TEXTABSCHNITT -
»»
Die Jahre gingen ins Land. Eine Liebe folgte der anderen. Bier floss in Strömen. Ich ließ die Schulzeit hinter mir. Ich arbeitete. Ich studierte. Ich trank. Ich liebte.
Sechshundert Kilometer liegen zwischen mir und der alten Heimat. Aber es sind nicht nur die Kilometer. Ich wuchs aus ihr heraus wie aus alten Klamotten (– die sind dann für die Tonne). Nur die Erinnerungen bleiben, eine ganze Geisterstadt voller Erinnerungen.

Hier ein Relikt meiner schriftstellerischen Bemühungen aus der damaligen Zeit, 1984:

 

Einer der letzten Tage

 

Der Sommer lag in den letzten Zügen, spuckte noch ab und zu einen warmen Tag aus; und man besuchte das Schwimmbad, weil man Urlaub hatte und nichts Besseres zu tun wusste. Es war kein richtiger Sommer und kein richtiger Urlaub gewesen. Das Ganze schien wie ein Kampf zwischen den vier Jahreszeiten, von denen sich keine geschlagen geben wollte. Sie stritten und balgten sich und vernachlässigten ihre Pflichten. So kam es bei ihm zu einer Verwirrung des Geistes. Er wurde vor- und zurückgeworfen in Geist und Gefühl, schwankte in seinem Schaffen und träumte in den Tag hinein.
Mit dem alljährlichen Winzerfest verließ die warme Jahreszeit Stadt und Land, und der Herbst begann seine blassen Farben auf die Wiesen und Felder zu sprühen. Aber noch war es nicht so weit, und er lag an diesem Nachmittag auf der Liegewiese des Schwimmbads in einem von Bäumen und Sträuchern begrenzten Abteil. Ameisen kitzelten ihn an allen möglichen Stellen, und er kratzte sich, zuckte nervös. Die Wiese war voll von unzähligem Kleingetier, das krabbelte und schwirrte und juckte. Er konnte nicht stillliegen. Das Leben fraß an ihm. Er hörte die Duschen und das Gerede der anderen Badegäste und hörte einen Hubschrauber und hörte ihn auch wieder verschwinden. Die Geräusche wechselten sich ab.
Er war unruhig und unzufrieden an jenem Tag, und es war möglich, dass es der Sommer war, der seine letzten Grüße sandte; es war auch möglich, dass es die Ameisen waren, die ihn wie verrückt kitzelten. Es gab eine Menge Dinge, die ihn beunruhigten, eine Menge Fragen, die er beantworten wollte. Das war so ein Tag, an dem er sich zwang nachzudenken, weil er das Gefühl hatte, es wäre der letzte, und alles wäre einmalig – und wenn nicht heute, wann dann?
««
AUFGABENSTELLUNG - Gib den Textabschnitt wortgetreu wieder, beginnend bei den Worten „Einer der letzten“ und endend nach den Worten „den Tag hinein.“. Das Material stammt aus einer anderen Quelle als der Textabschnitt.

VORLIEGENDES MATERIAL -
»»
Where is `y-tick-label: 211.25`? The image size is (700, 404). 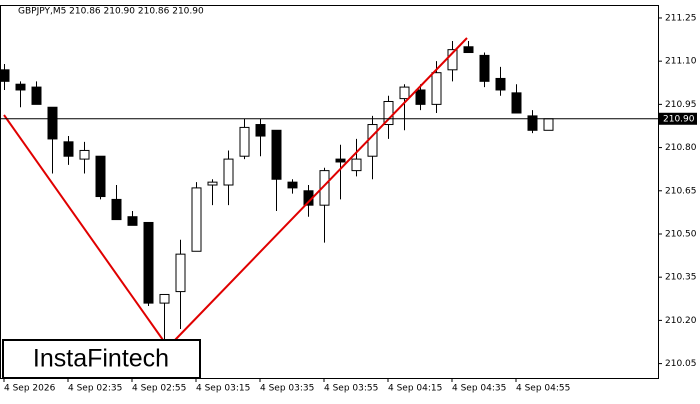
y-tick-label: 211.25 is located at coordinates (681, 18).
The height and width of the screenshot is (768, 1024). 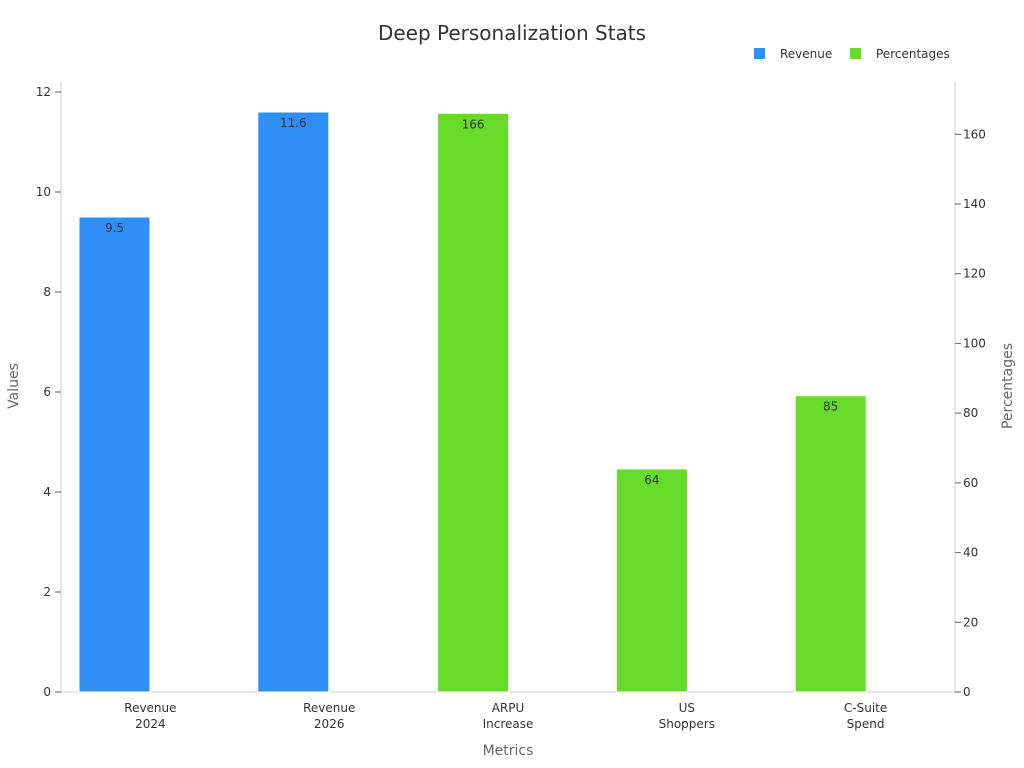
««
ERGEBNIS -
Einer der letzten Tage

 

Der Sommer lag in den letzten Zügen, spuckte noch ab und zu einen warmen Tag aus; und man besuchte das Schwimmbad, weil man Urlaub hatte und nichts Besseres zu tun wusste. Es war kein richtiger Sommer und kein richtiger Urlaub gewesen. Das Ganze schien wie ein Kampf zwischen den vier Jahreszeiten, von denen sich keine geschlagen geben wollte. Sie stritten und balgten sich und vernachlässigten ihre Pflichten. So kam es bei ihm zu einer Verwirrung des Geistes. Er wurde vor- und zurückgeworfen in Geist und Gefühl, schwankte in seinem Schaffen und träumte in den Tag hinein.